2. Set Djokovic'in servisleriyle başladı. Nadal şükür uyanabilmişti. Herkes kendi servisine tutunurken Rafa durumu önce servis kırarak sonra zorlanarak da olsa kendi servisine tutunarak durumu 4-2'ye getirdi.
(hadi nadal! vamos Rafaa!! çığrışımları eşliğinde ekran karşısında hop oturup hop kalkıyoruz)
Derken Nole heyecanımızı kursağımıza düğümlüyor ve önce kendi servisini sonra da Rafa'nın servisini hanesine yazdırarak durumu 4-4'e getiriyor.
Durum 5-5'e geldiğinde -hepimizin yüreğinde şimşekler çaktırarak gökler gürleterek- Rafa bu kritik noktada servis kırıyor! 6-5!
Djokovic servisinin kırılmasına da oyun esnasında toplarının dışarı çıkmasına da aşırı reaksiyonlar verdi bu oyunda. Bu pöykürüşler, kendi kendine konuşmalar normal insalar için akli dengesini yitirme emareleri olabilir. Ama Djokovic için az sonra koparacağı fırtınaların habercisi oluyor.

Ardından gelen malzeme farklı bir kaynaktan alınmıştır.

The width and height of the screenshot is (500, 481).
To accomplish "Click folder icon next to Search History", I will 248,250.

Ve evet.. Djokovic gözlerini belertti!
Maç sayısında Djokovic hemen orman kaçkını kimliğine bürünerek klasik tarzanlaşma sevinciyle kendinden bir kez daha nefret ettirmeyi ihmal etmedi.

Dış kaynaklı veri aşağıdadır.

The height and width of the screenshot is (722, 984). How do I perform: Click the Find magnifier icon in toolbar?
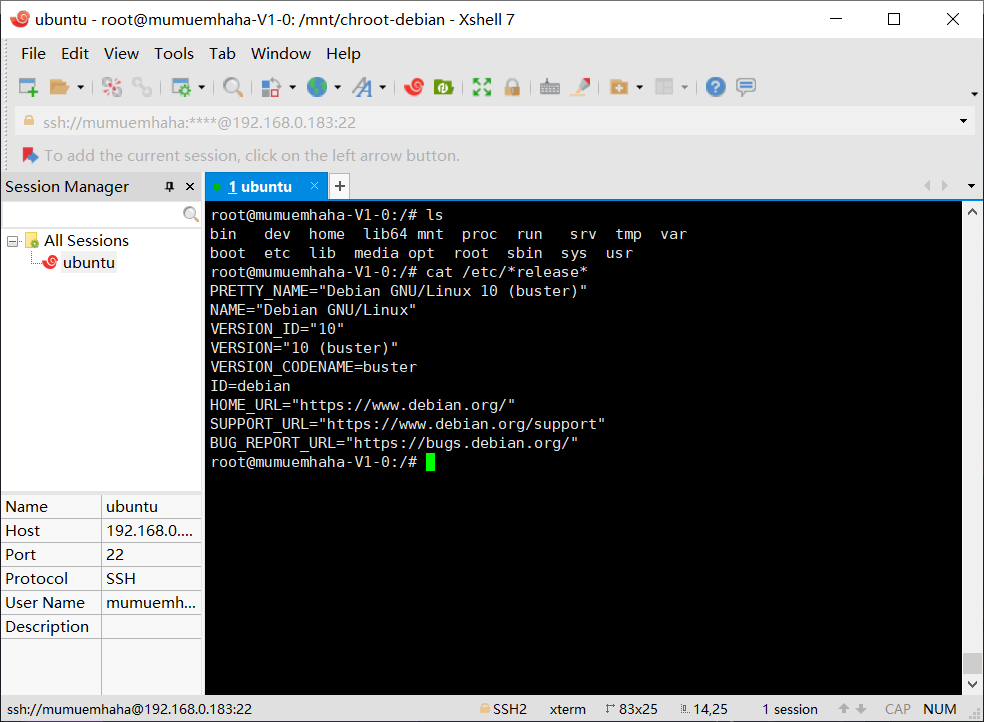point(233,87)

Ayrıca agresif çığlıklarının ardından Wimbledon çimlerinden sonra sanırım bu kez de MonteCarlo toprağının tadına baktı.
Kupa seremonisi klasik centilmen Rafa ve galibiyet çılgınlığını üzerinden atmış dinginleşmiş Djokovic'in karşılıklı övgüleriyle geçti.
Rafa: 'Çok iyi oynadın, tebrik ederim. Favori turnuvamı kazandın' minvalinde bir şeyler söylemiş. Sevecen gülümsemesiyle...
Djokovic:'Burayı en azından 1 kez kazanmama izin verdiğin için teşekkür ederim' demiş.
Bu cümle bana geçen seneki MonteCarlo'yu hatırlattı.
Art arda finaller kaybeden Nadal, Monte Carlo finalinde bu kez kaybetmeyince seremonide Djokovic'e ''thanks for this time'' demişti ve o an o kaybedişlerin sonuydu.
Daha sonra Roland Garros'ta da karşılaşan ikiliden galip ayrılan Rafa olmuştu. #HIS7ORY'yle
Turnuvanın en zevkli maçıydı şüphesiz. Özellikle 2. set seyir zevki yanında heyecan dozajıyla da tatmin ediciydi. HotShot da Rafa'dan ayrıca.